Could you transcribe exactly the lines below, from the line with "The width and" through the line with "Task: Click the Paste icon on the ribbon", and nothing else, leaving out the pictures?

**MATERIAL FOR THE TASK**.
BEGIN
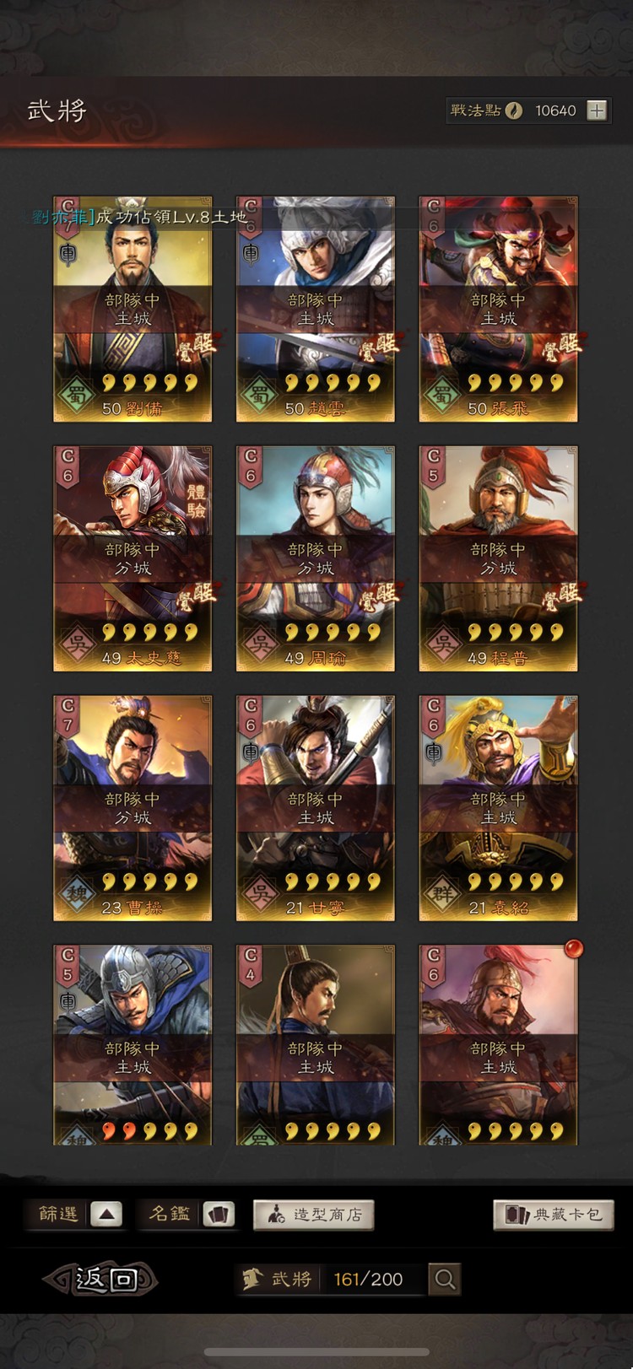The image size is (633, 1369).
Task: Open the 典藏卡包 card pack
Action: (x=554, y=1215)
END
BEGIN
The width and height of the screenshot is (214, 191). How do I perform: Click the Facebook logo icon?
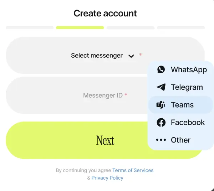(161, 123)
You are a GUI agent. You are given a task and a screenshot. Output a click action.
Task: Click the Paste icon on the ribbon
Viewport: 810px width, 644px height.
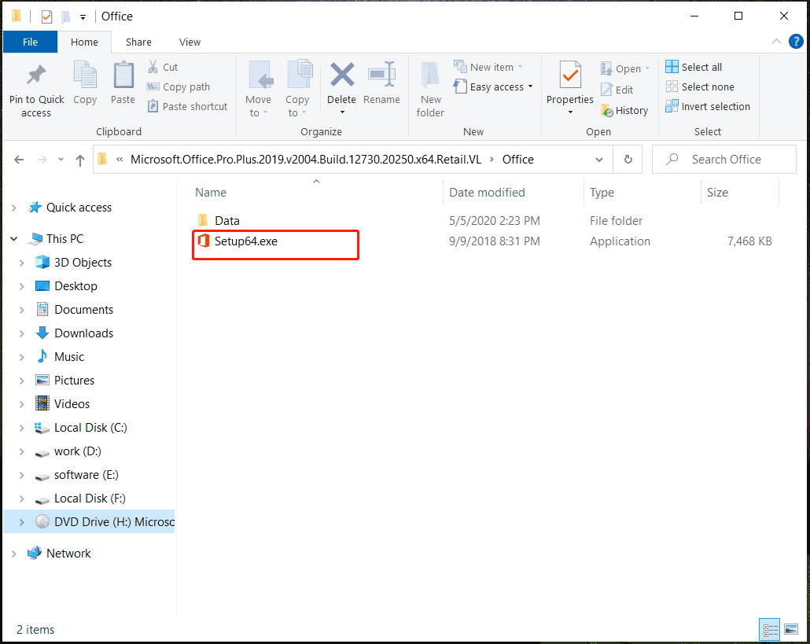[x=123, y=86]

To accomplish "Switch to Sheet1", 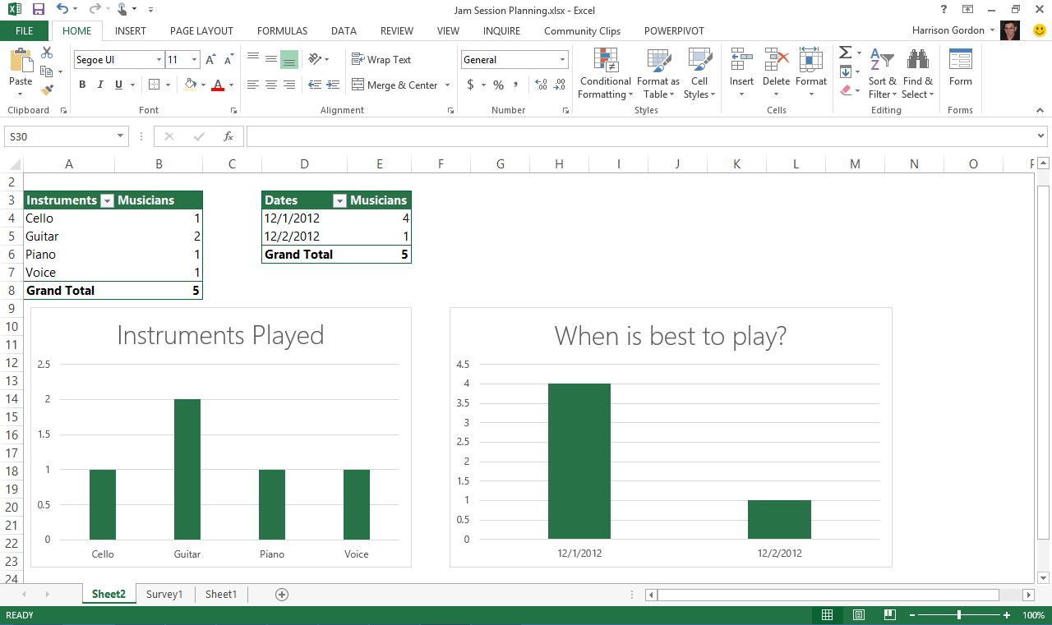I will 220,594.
END
**RESULT OF THIS EXERCISE**.
The width and height of the screenshot is (214, 191). How do I perform: Click the Facebook logo icon?
(161, 123)
You are a GUI agent. You are given a task and a screenshot. Output a click action.
Task: Click the Paste icon on the ribbon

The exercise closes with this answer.